The Asshole Saint was staring at Haniya with curiosity and unconcealed resentment.

Having lived for years not only in the forest, but in his spacious ego, Dr. Vincent Gilbert had grown to expect he’d be the center of wonderment and awe at any gathering.

“She’s younger than I thought.”

“She’s twenty-three,” said Armand. “Madame Daoud was kidnapped and sold into slavery when she was eleven.”

Oui. Terrible story.”

Gamache was reminded why this man was known as the Asshole Saint. He was certainly part saint, but it wasn’t lost on anyone who met him that while his medical research had improved the human condition, he himself did not actually like humans.

“I didn’t expect to see the Hero of the Sudan in the dark hole of Québec,” said Gilbert. “What’s she doing here?”

“She’s visiting Myrna.”

“That doesn’t really answer my question, does it?”

“I thought it did.”

Vincent Gilbert was in his mid-seventies and looked every minute of that age, and then some. Slight, sinewy, his skin lined and leathery from his latter life as a recluse, living in a log cabin in the middle of the forest.

“You’re not normally this vague, Armand. I wonder if that event yesterday took something out of you.”

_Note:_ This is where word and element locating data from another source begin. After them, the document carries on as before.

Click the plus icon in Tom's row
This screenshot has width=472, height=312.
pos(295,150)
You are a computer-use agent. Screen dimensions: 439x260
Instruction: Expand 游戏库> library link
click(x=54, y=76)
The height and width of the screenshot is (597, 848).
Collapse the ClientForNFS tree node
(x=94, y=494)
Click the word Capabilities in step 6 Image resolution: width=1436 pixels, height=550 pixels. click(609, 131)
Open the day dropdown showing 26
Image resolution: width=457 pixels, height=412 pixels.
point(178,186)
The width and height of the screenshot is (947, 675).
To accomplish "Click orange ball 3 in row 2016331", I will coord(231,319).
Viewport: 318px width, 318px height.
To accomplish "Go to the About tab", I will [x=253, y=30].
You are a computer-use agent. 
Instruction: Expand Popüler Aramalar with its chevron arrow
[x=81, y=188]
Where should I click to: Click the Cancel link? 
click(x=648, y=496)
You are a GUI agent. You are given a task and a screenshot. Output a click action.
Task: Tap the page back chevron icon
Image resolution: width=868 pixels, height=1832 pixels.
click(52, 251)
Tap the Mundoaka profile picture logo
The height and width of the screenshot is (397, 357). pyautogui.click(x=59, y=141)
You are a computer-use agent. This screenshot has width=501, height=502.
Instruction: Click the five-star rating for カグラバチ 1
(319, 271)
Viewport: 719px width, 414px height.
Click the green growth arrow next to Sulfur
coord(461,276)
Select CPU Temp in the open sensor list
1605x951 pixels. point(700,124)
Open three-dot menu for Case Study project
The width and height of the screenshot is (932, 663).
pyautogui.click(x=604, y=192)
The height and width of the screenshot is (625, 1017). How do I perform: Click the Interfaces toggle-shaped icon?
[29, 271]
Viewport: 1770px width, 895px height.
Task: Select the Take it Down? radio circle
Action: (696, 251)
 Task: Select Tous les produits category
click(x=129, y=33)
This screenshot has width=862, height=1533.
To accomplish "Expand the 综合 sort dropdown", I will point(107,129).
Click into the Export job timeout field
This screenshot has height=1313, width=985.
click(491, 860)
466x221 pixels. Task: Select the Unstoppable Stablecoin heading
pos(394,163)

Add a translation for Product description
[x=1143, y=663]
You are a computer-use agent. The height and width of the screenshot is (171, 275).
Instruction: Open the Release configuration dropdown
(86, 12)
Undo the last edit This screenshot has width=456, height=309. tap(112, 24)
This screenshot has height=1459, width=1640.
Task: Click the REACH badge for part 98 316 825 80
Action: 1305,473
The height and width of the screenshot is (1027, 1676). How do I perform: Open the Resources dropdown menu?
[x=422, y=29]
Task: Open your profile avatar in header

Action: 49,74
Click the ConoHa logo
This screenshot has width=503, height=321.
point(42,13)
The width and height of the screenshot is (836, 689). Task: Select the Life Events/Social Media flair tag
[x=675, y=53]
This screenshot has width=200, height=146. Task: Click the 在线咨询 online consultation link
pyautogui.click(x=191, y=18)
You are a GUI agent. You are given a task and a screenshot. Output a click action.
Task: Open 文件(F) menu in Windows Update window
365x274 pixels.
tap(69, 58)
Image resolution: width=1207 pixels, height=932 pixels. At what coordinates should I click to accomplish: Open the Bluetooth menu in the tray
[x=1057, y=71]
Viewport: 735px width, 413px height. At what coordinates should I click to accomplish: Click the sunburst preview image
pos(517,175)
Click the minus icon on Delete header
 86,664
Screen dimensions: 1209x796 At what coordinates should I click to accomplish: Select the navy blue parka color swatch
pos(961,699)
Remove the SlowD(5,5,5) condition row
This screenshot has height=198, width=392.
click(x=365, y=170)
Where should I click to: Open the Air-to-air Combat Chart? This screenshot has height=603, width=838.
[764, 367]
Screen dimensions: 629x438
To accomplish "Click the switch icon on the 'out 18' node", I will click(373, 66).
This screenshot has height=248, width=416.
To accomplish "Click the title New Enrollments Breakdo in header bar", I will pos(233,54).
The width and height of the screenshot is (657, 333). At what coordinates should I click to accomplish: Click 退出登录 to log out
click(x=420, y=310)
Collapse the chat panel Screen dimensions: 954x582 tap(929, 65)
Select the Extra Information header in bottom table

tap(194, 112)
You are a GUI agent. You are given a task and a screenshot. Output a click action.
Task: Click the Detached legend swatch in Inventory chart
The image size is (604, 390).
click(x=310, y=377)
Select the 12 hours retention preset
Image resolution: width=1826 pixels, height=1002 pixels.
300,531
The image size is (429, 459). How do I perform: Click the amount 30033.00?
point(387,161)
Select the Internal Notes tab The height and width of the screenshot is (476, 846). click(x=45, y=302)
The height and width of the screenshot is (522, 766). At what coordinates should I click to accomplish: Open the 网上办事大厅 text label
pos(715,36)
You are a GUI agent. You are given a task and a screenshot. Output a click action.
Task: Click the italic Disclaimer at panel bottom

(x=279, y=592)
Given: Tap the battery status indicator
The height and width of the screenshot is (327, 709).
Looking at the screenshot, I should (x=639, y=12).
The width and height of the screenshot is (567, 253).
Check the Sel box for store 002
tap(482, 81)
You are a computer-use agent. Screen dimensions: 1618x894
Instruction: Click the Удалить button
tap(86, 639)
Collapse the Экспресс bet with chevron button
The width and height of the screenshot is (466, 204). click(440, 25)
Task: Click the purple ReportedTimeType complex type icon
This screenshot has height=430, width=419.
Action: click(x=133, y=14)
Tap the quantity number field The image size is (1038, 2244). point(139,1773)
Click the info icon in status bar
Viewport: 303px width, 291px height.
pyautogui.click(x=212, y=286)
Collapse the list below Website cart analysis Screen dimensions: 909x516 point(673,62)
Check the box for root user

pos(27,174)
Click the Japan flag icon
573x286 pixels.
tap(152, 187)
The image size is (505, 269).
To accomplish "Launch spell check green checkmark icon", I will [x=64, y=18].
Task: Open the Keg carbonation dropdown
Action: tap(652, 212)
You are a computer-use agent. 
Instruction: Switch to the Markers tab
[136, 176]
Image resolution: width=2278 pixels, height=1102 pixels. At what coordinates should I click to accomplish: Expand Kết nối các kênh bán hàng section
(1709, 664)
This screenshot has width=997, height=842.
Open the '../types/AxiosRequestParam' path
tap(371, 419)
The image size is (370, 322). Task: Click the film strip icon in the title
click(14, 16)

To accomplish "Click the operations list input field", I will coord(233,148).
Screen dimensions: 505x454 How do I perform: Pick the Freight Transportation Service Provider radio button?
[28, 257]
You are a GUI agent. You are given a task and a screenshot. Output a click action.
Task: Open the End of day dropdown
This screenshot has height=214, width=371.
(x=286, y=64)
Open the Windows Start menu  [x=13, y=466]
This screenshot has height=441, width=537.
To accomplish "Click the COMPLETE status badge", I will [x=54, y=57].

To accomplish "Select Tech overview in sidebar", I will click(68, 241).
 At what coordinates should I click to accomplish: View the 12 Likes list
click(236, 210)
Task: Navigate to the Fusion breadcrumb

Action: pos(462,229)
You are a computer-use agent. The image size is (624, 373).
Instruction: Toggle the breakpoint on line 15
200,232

Despite the words, Vincent Gilbert’s tone was gentle. Inviting Armand to talk about it, if he wanted to. Every now and then, Armand thought, the saint part showed a bit of ankle.

But then something occurred to him. Maybe Vincent Gilbert didn’t want to listen, maybe he wanted to talk about the events at the University.

“Vincent, do you know Abigail Robinson?”

“Only by reputation. I’ve read her study.”

“And?”

“And nothing. I’m a doctor, not a statistician.”

“Then why did you read it?”

“I got tired of reading articles on compost. Interestingly, I did find that her recent research makes good fertilizer. Excusez-moi, Armand. Marc!”


Reine-Marie fought it, but finally had to admit that she found Haniya Daoud difficult.

She tried to look sympathetic as Haniya listened, stone-faced, to Clara’s apology. It didn’t help that Myrna’s apology had been met with silence. And now, into that abyss, Clara poured words that sounded, and probably were, less and less sincere.

As Reine-Marie watched Haniya, and saw the curling lip, all she could think of was the line from Ruth’s poem.

Who hurt you once, so far beyond repair?

Though they knew who’d hurt her. Not just her torturers. They all had, by their silence and inaction.


It was five past eleven. Almost time for the play.

Patting his pockets, Armand realized he’d left his phone in his parka and he wanted to take pictures. Coming out of the cloakroom with his phone, Armand heard one of their hosts, Dominique, talking to some late arrivals.

“You can put your coats in the room, just throw them on the bed, and then make yourselves at home.” But a slight flattening of Dominique’s normally cheerful voice made Armand look down the hall at the newcomers.

As he did, his smile faded.

Facing him, also stopped and staring, was Colette Roberge. And behind her were Abigail Robinson and Debbie Schneider.